> [TASK DETAILS]
Pull out every line of the listing below where "avatar" appears.

> [TASK DATA]
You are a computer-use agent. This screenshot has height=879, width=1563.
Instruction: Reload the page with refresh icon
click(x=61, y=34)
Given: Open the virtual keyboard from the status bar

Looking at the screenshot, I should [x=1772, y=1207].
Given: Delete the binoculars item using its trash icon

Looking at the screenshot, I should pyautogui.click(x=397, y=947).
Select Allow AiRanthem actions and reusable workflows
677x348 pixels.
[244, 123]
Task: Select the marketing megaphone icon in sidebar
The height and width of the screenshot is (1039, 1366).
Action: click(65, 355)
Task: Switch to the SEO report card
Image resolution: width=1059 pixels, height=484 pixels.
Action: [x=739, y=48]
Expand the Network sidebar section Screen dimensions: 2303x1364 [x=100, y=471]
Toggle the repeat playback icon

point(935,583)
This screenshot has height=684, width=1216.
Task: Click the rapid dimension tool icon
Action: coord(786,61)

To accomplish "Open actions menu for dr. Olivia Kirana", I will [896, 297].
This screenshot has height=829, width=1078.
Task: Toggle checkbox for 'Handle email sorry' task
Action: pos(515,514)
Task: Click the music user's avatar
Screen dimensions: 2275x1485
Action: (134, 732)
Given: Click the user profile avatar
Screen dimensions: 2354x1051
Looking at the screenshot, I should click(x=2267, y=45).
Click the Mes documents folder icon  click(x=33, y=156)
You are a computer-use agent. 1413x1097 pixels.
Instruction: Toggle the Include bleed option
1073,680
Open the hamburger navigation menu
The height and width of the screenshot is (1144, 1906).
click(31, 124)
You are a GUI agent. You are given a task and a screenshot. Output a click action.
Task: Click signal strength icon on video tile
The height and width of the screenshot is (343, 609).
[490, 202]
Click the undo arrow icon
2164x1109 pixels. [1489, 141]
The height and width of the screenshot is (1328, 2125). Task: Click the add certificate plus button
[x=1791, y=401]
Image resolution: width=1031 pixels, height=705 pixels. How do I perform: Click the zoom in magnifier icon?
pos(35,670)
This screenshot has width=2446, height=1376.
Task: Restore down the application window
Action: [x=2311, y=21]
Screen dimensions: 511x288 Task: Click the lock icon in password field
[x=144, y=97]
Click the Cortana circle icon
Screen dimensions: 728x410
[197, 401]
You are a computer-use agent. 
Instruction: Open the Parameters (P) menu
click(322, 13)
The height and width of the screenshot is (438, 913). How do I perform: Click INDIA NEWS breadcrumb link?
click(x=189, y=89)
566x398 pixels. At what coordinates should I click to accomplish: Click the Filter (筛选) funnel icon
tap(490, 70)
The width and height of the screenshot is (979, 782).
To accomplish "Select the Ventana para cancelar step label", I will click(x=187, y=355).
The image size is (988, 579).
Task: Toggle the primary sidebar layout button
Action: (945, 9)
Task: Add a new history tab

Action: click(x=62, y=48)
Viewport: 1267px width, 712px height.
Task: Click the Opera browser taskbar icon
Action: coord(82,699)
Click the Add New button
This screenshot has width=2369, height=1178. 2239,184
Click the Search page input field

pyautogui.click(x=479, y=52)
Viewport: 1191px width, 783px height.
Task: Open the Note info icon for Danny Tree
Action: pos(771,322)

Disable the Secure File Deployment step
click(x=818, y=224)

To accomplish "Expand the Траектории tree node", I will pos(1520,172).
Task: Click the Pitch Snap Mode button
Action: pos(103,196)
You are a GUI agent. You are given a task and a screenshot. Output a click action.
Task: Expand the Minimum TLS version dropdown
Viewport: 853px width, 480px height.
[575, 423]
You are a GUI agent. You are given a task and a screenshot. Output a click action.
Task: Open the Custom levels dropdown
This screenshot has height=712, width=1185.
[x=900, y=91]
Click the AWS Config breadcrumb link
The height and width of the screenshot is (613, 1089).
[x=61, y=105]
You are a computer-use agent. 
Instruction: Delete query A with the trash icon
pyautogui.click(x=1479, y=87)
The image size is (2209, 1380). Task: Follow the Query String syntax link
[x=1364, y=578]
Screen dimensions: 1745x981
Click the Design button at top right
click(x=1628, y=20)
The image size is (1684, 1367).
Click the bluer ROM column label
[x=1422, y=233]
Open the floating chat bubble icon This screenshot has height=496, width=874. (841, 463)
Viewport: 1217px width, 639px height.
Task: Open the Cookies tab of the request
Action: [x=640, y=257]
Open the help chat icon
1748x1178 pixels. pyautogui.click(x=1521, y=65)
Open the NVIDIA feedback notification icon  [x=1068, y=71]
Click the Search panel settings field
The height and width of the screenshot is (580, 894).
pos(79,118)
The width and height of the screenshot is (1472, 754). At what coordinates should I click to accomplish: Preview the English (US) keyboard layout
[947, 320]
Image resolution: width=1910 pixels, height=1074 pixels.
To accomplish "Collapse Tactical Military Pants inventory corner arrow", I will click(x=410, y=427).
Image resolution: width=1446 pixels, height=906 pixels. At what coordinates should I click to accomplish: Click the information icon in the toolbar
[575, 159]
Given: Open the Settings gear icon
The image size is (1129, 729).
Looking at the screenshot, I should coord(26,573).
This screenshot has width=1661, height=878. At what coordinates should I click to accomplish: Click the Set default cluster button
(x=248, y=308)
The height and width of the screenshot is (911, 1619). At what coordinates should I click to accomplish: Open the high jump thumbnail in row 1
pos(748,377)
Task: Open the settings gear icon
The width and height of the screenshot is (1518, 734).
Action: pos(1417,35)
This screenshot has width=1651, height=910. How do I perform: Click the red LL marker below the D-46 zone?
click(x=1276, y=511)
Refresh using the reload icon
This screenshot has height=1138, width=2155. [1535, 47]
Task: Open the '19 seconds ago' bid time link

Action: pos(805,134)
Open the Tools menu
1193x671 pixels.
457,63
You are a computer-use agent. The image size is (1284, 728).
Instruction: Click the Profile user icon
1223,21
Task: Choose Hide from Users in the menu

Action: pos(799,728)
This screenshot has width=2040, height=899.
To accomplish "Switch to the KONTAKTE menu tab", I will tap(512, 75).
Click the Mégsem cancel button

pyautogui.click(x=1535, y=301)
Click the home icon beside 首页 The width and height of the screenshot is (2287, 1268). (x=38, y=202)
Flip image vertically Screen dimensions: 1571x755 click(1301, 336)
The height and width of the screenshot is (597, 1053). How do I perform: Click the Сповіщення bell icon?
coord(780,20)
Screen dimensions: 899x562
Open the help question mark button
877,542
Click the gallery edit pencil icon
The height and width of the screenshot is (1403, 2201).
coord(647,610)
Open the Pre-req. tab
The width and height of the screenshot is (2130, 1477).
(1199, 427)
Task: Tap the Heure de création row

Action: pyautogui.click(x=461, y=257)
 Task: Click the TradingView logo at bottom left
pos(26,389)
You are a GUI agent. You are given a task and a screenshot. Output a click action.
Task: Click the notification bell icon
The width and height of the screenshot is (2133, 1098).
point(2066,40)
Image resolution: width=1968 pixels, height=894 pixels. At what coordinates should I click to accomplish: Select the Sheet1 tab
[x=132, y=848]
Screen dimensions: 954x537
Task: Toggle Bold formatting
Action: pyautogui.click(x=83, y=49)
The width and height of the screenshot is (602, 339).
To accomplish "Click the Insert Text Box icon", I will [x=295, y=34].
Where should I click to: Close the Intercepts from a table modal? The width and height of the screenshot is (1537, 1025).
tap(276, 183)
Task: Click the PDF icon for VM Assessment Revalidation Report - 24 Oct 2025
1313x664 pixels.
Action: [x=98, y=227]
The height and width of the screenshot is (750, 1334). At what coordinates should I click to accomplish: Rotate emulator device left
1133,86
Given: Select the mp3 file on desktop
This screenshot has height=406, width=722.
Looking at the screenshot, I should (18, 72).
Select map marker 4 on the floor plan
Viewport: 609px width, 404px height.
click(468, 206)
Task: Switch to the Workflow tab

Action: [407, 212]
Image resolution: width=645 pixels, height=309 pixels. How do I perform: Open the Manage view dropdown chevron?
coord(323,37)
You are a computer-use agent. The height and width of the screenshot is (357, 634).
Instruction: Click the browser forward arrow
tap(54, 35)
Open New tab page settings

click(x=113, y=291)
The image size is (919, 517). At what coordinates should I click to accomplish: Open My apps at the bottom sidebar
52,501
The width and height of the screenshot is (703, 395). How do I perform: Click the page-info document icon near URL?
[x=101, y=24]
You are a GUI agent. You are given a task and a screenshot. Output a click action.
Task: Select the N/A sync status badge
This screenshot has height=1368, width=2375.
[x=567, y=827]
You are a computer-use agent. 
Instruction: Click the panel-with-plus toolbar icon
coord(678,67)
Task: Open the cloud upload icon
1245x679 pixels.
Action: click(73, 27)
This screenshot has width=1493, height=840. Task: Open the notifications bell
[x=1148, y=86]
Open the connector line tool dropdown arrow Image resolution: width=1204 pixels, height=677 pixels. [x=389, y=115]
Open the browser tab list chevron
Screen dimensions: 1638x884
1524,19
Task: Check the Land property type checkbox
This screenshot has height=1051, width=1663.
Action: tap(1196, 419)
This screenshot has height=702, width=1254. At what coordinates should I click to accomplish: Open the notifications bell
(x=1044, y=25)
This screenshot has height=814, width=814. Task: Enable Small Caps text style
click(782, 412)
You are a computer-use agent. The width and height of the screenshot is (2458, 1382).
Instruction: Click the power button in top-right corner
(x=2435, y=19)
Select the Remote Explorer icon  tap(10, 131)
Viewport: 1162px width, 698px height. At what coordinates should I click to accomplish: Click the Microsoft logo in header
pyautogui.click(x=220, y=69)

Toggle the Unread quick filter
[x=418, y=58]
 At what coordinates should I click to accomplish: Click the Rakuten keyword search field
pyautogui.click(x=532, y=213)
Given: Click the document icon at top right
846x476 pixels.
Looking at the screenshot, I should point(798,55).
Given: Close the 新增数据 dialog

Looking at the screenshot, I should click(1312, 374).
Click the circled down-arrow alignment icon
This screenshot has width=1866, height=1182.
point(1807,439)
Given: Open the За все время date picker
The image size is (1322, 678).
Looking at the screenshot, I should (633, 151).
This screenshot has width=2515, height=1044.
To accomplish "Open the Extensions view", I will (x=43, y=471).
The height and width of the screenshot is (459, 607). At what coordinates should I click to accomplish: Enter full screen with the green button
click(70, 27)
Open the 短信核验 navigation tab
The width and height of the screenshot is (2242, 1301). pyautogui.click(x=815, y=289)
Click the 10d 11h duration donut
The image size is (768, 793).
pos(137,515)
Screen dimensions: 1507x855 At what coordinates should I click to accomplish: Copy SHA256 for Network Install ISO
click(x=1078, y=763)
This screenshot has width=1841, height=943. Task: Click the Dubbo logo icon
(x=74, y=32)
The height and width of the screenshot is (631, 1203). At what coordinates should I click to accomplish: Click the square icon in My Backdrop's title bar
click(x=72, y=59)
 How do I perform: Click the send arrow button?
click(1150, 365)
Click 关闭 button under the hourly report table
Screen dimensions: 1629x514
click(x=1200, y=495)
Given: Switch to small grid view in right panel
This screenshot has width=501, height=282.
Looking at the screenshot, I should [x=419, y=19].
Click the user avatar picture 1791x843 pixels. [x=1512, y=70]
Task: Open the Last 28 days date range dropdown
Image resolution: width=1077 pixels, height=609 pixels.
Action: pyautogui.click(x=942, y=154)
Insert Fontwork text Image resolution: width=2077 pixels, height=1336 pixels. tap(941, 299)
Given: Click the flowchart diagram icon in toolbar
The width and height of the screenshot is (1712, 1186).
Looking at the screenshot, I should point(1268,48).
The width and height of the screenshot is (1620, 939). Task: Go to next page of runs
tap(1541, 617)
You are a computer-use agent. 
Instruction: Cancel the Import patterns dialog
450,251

> [RESPONSE TO THE EXERCISE]
Task: Click the music user's avatar
Given: Click the user profile avatar
Click the user avatar picture 1791x843 pixels. [x=1512, y=70]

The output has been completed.